Built on the same engine as Oblivion, it's easy to look at Fallout 3 and think "Oblivion with guns." Well, aside from VATS, that is, at the very core of it, what it is. However, VATS makes the combat really fun, which is quite a departure from Oblivion's terribly flaccid battle system. There's also something far more interesting about the Capital Wasteland than Oblivion's cut-and-paste fantasy world.
The quests of Fallout may seem small in number, but that's only because they're long, detailed and highly rewarding. It can take you up to three or more hours to finish certain quests, even if you know, more or less, where you're going. The main storyline will only take you around 15 or 20 hours to complete, but if you do all the sidequests, that quickly jumps to anywhere from 60 to 100+, depending on how thorough you are.

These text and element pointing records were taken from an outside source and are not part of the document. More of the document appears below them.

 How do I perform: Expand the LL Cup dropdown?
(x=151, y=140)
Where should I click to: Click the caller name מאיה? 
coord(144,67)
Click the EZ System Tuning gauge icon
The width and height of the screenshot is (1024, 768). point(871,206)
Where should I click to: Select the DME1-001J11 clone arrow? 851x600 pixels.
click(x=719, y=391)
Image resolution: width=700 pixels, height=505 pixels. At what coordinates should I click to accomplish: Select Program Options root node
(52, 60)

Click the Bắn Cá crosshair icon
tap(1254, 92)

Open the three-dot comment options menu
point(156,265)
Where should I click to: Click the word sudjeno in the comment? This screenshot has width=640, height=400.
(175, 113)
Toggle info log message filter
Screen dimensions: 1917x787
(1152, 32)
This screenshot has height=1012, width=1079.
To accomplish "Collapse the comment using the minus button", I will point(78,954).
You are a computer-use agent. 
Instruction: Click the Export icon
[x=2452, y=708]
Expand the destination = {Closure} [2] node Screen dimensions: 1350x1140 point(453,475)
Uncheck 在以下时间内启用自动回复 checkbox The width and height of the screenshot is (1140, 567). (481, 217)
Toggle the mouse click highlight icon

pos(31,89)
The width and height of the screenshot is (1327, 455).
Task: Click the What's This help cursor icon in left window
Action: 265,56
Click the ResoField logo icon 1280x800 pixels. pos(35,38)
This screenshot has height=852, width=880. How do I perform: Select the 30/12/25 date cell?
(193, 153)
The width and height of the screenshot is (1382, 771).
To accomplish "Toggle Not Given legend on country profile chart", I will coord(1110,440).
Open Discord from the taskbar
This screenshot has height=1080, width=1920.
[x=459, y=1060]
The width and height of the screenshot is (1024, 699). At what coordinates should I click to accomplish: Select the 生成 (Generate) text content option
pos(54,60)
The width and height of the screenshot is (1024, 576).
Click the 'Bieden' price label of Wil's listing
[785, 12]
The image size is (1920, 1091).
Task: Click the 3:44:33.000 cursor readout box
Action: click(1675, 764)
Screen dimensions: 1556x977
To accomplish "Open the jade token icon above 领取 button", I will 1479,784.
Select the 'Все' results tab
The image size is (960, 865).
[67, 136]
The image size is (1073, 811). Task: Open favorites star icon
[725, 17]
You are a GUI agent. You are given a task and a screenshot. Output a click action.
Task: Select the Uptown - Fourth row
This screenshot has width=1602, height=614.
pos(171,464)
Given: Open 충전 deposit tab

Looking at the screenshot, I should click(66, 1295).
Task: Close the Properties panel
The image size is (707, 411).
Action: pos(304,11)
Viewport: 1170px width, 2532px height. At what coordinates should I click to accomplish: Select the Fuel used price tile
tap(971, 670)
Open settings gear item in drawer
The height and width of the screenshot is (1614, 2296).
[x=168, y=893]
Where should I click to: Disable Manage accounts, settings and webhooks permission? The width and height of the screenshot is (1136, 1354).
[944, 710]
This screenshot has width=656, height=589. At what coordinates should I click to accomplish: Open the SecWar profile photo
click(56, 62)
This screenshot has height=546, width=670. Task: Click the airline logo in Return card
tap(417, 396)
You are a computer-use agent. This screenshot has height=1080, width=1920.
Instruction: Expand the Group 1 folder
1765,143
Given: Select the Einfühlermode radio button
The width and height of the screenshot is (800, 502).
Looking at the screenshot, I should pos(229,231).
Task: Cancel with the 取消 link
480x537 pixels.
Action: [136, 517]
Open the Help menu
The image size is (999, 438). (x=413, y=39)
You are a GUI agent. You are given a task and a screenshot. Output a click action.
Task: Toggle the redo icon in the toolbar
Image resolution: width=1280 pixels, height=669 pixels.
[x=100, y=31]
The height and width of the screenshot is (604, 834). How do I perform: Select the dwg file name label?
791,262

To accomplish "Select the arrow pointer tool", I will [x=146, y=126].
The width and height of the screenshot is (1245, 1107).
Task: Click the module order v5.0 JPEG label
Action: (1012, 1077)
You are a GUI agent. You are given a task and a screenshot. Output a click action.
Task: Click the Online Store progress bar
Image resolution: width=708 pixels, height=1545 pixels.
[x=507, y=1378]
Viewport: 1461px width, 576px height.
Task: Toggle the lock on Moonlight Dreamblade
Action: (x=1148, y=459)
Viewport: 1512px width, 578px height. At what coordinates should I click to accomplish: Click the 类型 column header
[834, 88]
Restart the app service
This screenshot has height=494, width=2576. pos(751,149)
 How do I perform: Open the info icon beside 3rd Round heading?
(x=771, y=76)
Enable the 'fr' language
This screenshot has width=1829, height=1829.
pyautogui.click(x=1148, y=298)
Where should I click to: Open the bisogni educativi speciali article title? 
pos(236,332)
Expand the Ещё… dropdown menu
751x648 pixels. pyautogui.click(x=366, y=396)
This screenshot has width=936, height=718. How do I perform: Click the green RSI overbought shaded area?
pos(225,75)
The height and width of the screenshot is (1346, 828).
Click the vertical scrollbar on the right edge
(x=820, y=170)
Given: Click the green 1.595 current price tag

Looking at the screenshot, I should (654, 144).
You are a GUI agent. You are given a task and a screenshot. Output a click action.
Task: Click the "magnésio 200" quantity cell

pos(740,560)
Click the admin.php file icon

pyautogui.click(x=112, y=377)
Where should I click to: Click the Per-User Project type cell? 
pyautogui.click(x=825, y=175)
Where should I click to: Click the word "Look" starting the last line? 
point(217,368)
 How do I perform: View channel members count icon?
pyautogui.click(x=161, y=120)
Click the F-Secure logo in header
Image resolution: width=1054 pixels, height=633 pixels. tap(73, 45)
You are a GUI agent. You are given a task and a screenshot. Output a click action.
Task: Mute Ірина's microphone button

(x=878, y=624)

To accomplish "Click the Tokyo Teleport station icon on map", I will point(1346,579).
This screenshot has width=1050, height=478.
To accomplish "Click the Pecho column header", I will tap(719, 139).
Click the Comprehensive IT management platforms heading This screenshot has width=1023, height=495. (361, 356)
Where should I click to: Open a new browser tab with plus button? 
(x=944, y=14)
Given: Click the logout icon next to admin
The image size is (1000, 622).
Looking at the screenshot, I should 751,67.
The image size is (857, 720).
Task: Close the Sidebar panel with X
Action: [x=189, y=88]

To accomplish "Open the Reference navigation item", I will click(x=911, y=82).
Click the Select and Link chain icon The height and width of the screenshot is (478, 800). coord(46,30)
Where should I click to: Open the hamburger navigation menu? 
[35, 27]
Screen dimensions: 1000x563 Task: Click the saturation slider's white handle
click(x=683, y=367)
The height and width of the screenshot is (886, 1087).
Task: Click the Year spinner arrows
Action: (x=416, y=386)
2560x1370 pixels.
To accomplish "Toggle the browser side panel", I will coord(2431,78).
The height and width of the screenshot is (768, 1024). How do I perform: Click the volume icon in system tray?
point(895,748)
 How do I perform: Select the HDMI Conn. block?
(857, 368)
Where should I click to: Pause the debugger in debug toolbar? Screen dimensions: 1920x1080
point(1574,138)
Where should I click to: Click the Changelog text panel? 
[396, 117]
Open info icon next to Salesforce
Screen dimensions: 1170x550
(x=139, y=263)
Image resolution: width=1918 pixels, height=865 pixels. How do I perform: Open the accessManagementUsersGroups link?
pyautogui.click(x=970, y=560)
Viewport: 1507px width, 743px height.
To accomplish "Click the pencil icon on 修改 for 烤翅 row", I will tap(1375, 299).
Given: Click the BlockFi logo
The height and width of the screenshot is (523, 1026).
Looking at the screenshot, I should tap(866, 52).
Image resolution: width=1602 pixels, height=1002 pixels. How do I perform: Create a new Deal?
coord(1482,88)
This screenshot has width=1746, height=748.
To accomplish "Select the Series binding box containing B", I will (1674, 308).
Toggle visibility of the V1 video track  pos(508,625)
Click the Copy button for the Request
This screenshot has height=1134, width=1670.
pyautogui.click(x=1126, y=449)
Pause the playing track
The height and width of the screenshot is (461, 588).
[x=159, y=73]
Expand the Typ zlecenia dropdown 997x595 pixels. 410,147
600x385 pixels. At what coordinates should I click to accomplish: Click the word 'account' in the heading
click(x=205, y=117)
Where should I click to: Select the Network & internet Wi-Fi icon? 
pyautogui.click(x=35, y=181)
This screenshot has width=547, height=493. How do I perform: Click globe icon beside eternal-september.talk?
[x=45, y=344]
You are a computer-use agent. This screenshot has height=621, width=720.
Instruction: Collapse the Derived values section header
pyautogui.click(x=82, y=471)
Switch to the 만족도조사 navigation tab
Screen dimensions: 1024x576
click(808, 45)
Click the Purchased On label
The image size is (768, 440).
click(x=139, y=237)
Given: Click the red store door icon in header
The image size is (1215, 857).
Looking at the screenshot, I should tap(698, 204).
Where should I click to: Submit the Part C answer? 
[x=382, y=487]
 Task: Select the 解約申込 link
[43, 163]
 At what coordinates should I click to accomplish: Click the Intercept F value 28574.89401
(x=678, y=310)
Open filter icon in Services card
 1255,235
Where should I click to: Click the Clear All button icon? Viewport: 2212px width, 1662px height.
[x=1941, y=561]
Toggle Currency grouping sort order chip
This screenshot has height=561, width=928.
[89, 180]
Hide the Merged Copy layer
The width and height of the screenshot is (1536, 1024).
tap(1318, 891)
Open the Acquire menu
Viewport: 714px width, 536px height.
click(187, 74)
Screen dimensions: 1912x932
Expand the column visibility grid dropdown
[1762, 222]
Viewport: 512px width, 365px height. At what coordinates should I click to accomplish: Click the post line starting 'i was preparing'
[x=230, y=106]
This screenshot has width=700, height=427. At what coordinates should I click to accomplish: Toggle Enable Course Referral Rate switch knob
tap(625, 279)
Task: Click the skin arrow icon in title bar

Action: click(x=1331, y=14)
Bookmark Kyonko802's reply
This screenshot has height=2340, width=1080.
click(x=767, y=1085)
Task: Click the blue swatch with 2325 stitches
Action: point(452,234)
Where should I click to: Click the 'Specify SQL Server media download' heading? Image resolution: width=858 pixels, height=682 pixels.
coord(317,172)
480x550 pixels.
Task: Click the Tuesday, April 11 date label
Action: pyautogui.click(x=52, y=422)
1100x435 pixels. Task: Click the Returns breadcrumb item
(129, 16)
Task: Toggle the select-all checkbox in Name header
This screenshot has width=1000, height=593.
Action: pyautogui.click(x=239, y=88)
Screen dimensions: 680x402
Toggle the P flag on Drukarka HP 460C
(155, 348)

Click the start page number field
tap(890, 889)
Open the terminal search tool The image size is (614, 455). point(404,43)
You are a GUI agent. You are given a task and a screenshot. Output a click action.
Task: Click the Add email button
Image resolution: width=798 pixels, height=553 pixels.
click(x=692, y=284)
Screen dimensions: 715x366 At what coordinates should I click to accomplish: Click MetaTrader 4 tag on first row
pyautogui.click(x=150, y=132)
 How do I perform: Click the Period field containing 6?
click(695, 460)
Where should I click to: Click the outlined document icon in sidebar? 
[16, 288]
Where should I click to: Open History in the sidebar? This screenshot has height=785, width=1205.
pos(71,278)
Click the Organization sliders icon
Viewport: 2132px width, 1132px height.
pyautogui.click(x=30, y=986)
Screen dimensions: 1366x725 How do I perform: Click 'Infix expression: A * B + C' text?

In standard Bethesda fashion, Fallout 3's world is not only massive, but also incredibly detailed and full of secrets and subtle touches. You can find bobbleheads, which raise your base stats as well as skills, hidden caches of weapons and ammo, alien crash sites, slaves with bombs around their necks begging for help, hidden areas that don't show up on your map, and a multitude of other things. You can get your own house (or apartment) depending on how you proceed through a certain quest which has your own personal butler robot. There's a million different things to find and obtain and see, and true to the Bethesda name, you always have choices -- a karma system is in place that causes people to react badly to you if you've led a particularly shady life in the Wasteland.
Fallout 3 lets you launch a small nuclear device into a crowded church during a wedding then eat the remains of the bride and groom (which will likely be in many pieces, scattered around the room, especially if you have the Bloody Mess perk). There's not many games that allow you to do what you can do in Fallout 3, and if there were (Postal?), I doubt any of them are as huge, immersive, or fun as Fallout 3 is. This is my game of the year.
Final Fantasy IV (DS)
A solid remake of a classic game, FFIVDS retains everything that made the original great and builds on it, while maintaining the difficulty of the hard type version. Great when you need some sword and sorcery on the go.
Star Ocean: First Departure (PSP)
Another remake of a classic RPG, this one never released outside of Japan. It has a few nagging issues, such as a few sadistic missables, but it's a very important game for anyone who enjoys action RPGs (Tales of Phantasia was Wolfenstein, Star Ocean is Doom). It also uses a stronger version of Star Ocean 2's game engine and battle system, which is never a bad thing -- it was the finest battle system on the original Playstation.
And with that, we say goodbye to 2008. It's been a good year for gaming, but not necessarily a good year for gaming relevant to my interests. That's okay, though. 2009 looks promising, with Star Ocean: The Last Hope, Dragon Quest IX and hopefully Final Fantasy XIII on the horizon. We'll see you next year. Or... well, shit. Later this year, now. Happy new year.